# WORK REQUEST
The records follow. Filter them to the lines that hold "below".
(Beginning of RECORDS SHOWN)
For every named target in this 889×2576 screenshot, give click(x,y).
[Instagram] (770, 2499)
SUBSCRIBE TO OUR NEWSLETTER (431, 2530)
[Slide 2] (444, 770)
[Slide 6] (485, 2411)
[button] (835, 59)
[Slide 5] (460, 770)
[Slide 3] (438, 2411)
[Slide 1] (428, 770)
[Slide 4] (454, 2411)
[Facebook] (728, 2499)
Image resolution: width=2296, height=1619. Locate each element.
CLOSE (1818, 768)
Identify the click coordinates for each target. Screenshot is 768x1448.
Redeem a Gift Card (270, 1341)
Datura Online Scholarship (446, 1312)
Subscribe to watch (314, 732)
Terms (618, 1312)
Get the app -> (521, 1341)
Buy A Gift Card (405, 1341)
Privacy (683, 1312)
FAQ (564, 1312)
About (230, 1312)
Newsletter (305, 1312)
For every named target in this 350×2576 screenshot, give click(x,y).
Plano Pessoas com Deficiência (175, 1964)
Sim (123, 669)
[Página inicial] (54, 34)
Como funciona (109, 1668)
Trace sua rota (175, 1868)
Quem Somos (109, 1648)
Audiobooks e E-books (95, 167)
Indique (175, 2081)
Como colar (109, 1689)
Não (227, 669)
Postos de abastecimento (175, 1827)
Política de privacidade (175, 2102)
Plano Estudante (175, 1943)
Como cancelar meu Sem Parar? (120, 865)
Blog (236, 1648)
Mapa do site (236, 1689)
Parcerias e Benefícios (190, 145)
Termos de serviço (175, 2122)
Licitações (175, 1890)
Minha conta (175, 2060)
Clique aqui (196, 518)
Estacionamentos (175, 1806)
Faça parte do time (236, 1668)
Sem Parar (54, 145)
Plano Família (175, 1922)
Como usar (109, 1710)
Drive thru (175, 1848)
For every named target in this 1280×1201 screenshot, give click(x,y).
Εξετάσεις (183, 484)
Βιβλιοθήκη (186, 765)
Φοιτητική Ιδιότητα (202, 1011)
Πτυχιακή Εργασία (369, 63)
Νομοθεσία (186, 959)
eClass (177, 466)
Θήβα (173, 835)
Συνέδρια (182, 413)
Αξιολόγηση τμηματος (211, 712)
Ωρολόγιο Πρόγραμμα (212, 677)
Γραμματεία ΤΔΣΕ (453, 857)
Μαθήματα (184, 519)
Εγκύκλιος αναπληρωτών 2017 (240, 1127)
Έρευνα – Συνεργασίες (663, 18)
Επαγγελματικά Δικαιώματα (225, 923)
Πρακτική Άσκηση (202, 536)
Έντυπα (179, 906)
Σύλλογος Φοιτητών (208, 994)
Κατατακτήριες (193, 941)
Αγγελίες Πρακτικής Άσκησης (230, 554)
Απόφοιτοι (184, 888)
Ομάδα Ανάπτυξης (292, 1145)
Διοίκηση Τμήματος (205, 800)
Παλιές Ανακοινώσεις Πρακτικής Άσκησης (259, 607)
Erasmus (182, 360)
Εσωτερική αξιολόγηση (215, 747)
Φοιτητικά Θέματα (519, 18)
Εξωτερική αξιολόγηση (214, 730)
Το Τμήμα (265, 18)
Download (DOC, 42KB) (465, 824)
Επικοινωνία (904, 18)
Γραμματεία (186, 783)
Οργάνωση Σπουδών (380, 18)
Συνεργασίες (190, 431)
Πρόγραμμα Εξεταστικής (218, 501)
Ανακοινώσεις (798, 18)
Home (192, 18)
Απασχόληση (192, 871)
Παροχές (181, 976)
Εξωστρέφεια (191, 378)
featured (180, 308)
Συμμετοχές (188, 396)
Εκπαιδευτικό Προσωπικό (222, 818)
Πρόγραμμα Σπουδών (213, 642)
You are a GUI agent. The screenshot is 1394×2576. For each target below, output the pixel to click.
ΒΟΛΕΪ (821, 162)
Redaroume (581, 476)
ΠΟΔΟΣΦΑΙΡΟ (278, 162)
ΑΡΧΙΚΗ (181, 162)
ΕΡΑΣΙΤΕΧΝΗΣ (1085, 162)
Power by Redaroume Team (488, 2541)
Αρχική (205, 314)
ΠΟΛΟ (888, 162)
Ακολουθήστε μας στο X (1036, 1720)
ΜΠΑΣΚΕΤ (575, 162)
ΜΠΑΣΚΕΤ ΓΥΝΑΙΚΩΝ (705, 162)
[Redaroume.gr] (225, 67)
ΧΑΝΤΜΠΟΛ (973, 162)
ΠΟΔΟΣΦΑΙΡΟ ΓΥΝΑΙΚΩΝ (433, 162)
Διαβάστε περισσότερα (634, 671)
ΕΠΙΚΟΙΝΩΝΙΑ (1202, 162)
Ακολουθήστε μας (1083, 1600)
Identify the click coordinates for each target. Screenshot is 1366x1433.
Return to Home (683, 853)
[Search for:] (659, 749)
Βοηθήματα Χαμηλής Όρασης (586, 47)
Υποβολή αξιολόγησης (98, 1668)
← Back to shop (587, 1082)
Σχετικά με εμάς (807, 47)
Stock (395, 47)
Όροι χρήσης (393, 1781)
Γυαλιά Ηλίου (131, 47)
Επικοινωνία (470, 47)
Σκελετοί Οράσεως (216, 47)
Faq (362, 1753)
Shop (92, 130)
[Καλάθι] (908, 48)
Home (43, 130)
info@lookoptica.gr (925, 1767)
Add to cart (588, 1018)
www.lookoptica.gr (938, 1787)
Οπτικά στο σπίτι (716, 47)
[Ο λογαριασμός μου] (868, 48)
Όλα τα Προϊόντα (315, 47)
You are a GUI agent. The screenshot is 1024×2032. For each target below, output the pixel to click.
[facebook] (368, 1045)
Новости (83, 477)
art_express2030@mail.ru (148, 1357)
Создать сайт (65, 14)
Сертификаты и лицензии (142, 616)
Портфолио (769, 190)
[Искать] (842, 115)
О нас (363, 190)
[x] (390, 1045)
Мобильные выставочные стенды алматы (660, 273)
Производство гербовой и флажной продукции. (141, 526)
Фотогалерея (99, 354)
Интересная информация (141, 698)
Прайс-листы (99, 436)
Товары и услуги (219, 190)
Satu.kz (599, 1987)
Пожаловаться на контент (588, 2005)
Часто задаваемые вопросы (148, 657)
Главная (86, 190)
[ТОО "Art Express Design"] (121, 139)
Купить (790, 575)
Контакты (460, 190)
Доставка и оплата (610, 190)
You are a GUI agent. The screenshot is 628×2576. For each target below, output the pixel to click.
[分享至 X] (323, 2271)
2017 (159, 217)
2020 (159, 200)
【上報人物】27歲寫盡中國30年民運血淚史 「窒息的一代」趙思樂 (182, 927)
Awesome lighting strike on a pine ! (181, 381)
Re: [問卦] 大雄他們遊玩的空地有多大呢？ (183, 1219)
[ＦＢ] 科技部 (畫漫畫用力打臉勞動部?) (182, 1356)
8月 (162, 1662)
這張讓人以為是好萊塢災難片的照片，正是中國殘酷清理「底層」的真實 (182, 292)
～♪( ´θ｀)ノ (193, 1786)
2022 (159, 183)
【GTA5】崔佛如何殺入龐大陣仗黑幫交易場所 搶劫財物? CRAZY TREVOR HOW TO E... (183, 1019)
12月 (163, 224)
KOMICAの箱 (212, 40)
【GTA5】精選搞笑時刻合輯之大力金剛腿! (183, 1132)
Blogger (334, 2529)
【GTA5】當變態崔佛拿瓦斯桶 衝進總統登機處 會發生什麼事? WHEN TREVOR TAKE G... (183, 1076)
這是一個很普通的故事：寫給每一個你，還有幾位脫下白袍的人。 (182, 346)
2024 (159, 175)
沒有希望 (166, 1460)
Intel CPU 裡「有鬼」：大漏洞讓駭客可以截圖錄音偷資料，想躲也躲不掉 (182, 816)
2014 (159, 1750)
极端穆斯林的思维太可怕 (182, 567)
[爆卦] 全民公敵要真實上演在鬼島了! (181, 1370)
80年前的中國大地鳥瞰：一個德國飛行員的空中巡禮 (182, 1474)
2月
(End of RECORDS SHOWN)
# TASK RESULT
You are a GUI agent. The screenshot is 1394×2576. For each target below, output the pixel to click.
You are a GUI agent. The screenshot is 1024×2032. For each target below, output the pixel to click.
You are a GUI agent. The screenshot is 628×2576. For each target below, output the pixel to click.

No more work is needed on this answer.